## Task requirements
In your copy of the data, keep every word exact and include no pictures.

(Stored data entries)

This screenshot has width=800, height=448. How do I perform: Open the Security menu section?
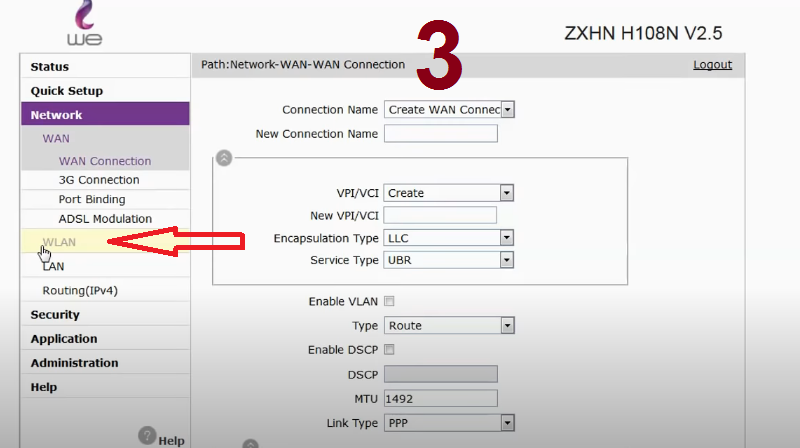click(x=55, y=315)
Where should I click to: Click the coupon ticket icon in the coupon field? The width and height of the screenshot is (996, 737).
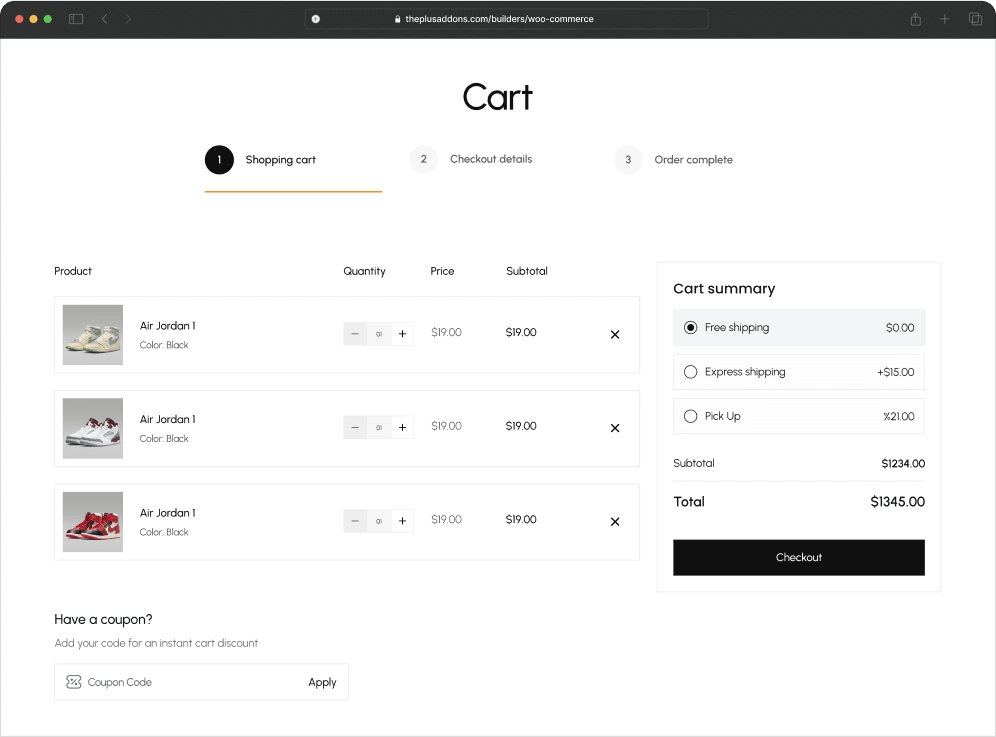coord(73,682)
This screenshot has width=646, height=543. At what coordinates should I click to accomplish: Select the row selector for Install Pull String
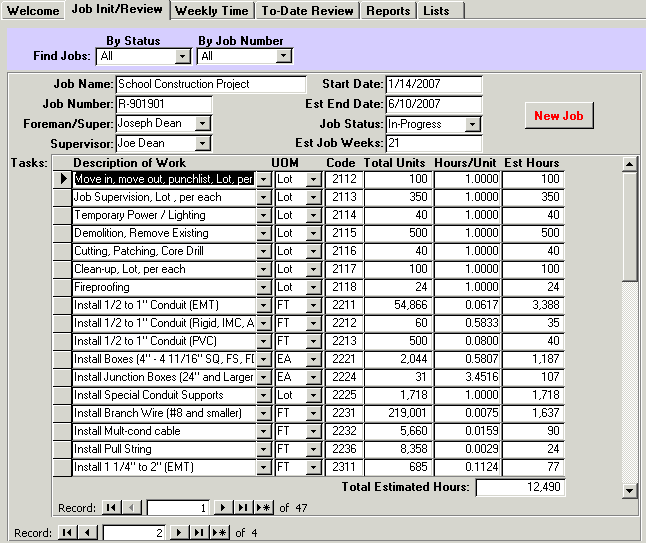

## Solution to the problem
This screenshot has width=800, height=448. How do I perform: Open the Security menu section?
click(x=55, y=315)
Where should I click to: Click the coupon ticket icon in the coupon field? The width and height of the screenshot is (996, 737).
coord(73,682)
This screenshot has width=646, height=543. At what coordinates should I click to accomplish: Select the row selector for Install Pull String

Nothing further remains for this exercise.